Kids across the autism spectrum can pick up bad language they hear at school or at home, but explanations should be tailored to cognitive level of the child. Younger children and children with cognitive delays may hear a bad word they don’t understand and repeat it; the heightened attention that follows makes it more likely that a child will repeat the word just for the drama. The safest approach is for adults to use minimal attention and emotion when addressing use of “bad words”.   For children who enjoy drama sometimes it’s possible to teach funny or cute popular expressions, so that they do get the attention they are craving. It might be cute if a child says “Oh….sugar-monkey”  or “aye caramba” as substitutes.

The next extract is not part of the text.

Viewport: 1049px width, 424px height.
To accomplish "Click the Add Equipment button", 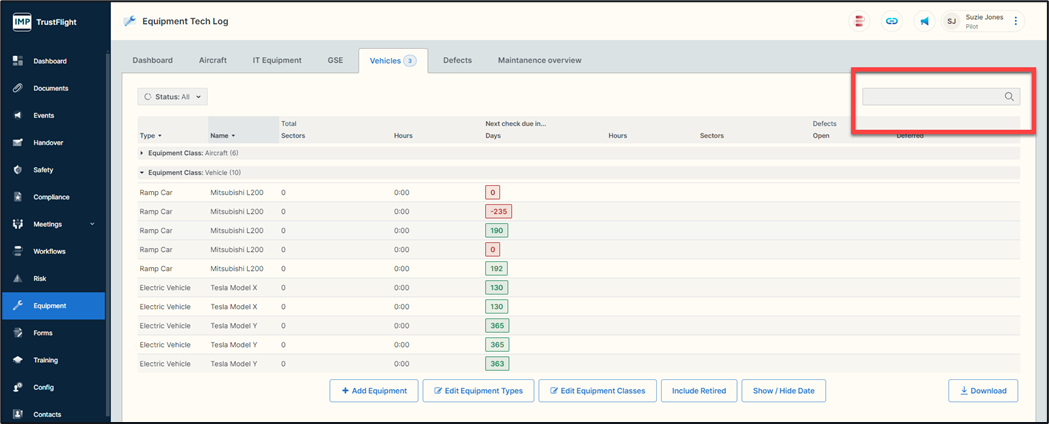I will tap(374, 391).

Many  kids with Asperger syndrome think about rules as black and white with no gray area, and so they  may be stressed when peers begin to experiment with language. For children who are strict rule followers, you can  introduce and explain all forms of bad language before they start hearing it at school and seeing it on bathroom walls.   Having a talk about the meaning and usage of words is not likely to lead to these  children using the words.  On the other hand, when an adult role model screams ” !?!@#!” every time something goes wrong, what happens next is predictable.


Bella Thorne and Zendaya are current  stars on the Disney channel. Lyrics of Bella Thornes: TTYLXOX: “Be be be my BFF
Cause IDK what’s coming next
And I’ll be LMHO with the rest
So TTYLXOX”

Keep in mind that usage rules for slang are very specific, and include intonation and body language. Teaching about social context is critical:  kid talk changes dramatically depending on whether adults are present.  Typical children learn that they can say things to a young adult babysitter that they can’t say to their grandmother, but we need to teach this to child with autism.

Moving on to actual slang: The terms sick, mad, dope, fly,  and epic are all positive descriptor words.  Sick implies over-the-top insanely fantastic. Mad seems to be used to replace “a lot of ” as in,”I have mad homework “. It can also mean impressive as in “he has mad skills”.   Epic is a superlative: the term epic fail is what happens when you lose a video game, or make a giant mistake.   Calling someone a tool, or saying something is whack are both negative.  Both have multiple slang meanings – if you don’t know the meanings, look them up!  Other terms: crib (home), bounce  (leave; “let’s bounce” means let’s go), and  ride (car, as in the show “Pimp my Ride”). Tight can mean either “close” as in “we’re tight”,  uptight and closed up  as in ” my mom’s tight”, or stylish as in “those is some tight kicks”.  Swag is a positive word meaning stylish. Saying that someone “killed it” means they did a great job, not that they committed a crime.

Another fun new term is Noob which is short for Newbie, or newcomer, which emerged from multiplayer online games, referring to someone who doesn’t know the social rules of the setting/game. Bromance is a non-sexual closeness between males. A frenemy is someone who you seem to be  friends with, but who you don’t really trust.  Some terms, such as Homie, home skillet, Shortie (or Shawtie) and props have urban origins. Shawtie is an affectionate term for an attractive female, but can also be used for a friend. Giving someone props means to give respect to someone. Junk is a current word referring to private parts on a male, or  referring to a female’s “booty”.

Some teens with autism may start to pick up on new slang  on their own, but it helps to have on-going open discussion of language with open-minded adults to clarify appropriate usage. Adults need to think carefully about how to teach language use, as children who behave like a parent  Mini-Me will have reduced social acceptance.

Sheldon Cooper in the TV sitcom Big Bang Theory has a literal understanding of language despite a genius IQ. The very popular show revolves around Sheldon’s constant social misunderstandings. I feel a little queasy about laughing at him.

Props to my friend and colleague Virginia for helping me with this post,  she is mad fly!